Economy & Budget

White House, media can’t spin terrible job numbers

White House, media can't spin terrible job numbers
American Enterprise Institute

Remember: We’re now on our 42nd straight month of unemployment at or above 8 percent, and the President of the United States is out on the campaign trail arguing that raising taxes and spending money will fix it.

And how is that working out for us?

In July, the Labor Department reports, the economy added 163,000 jobs and unemployment ticked up to 8.3 percent. The economy, which typically needs around 100,000 jobs just to keep pace with the new workers entering the labor market, is on a three-month average of 105,000.  So another disaster. (Also, job creation in June was revised down to 64,000.)

The White House claims that “today’s employment report provides further evidence that the U.S. economy is continuing to recover.” But stagnation is not recovery — a noun, meaning a return to a normal state of health or strength. Unless, that is, this is the new normal and voters accept it.

You expect the White House to spin, but the media’s take on these numbers — though subtle — is also misleading.

“Despite the seemingly good news,” reports CNBC (seemingly good news!), “the report’s household showed that the actual amount of Americans working dropped by 195,000,” as labor force participation is at a 30-year low. As Jim Pethokoukis at AEI likes to point out, if the workforce were the same as when George W. Bush left office, the unemployment rate would be 11 percent. Seemingly, indeed.

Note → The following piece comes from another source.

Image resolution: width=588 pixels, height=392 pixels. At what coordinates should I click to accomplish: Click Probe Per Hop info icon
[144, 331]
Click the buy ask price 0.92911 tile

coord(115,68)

Then there is the expectation game. “The figure released on Friday was better than most mainstream forecasts for July jobs growth, with most analysts’ predictions hovering around 100,000,” writes Politico in a piece headlined “Jobs numbers better than expected” — as if forecasts by economists have any bearing on the awfulness of the numbers themselves. Economists were anticipating terrible numbers. Coming in slightly ahead of  terrible numbers doesn’t make the number any less terrible.

Then we’re told that bad news is not all bad because it may mean a new round of quantitative easing from the Federal Reserve. Rarely do reporters even bother to explore this issue past their own assumptions. Rarely, if ever, do they mention that previous rounds of quantitative easing, of Operation Twist and of large-scale Federal stimulus (and let’s not forget that yearly trillion-dollar Keynesian stimulus plan called the deficit) have done little, if anything, to improve the situation.

Never mind all that … because this New York Times story says that the “one bright spot from Friday’s report, economists say, is that it may spur the Federal Reserve to act.” Economists say a lot of things. “Economists” say everything, actually. If you watch well-known financial writers and economics reports on Twitter, they seem to believe that all our economic struggles could be solved if the Fed simply injected more liquidity into the economy — and they craft all their stories accordingly.

In that same piece  there is a quote from Neal Soss, chief economist at Credit Suisse, that sums up where we are: “This is the weakest recovery we’ve ever seen, weaker even that the recovery during the Great Depression. If you’re not scared by that then you’re not paying attention.”

Which begs the political question: If George Bush was responsible for the recession, is Obama in charge of the recovery?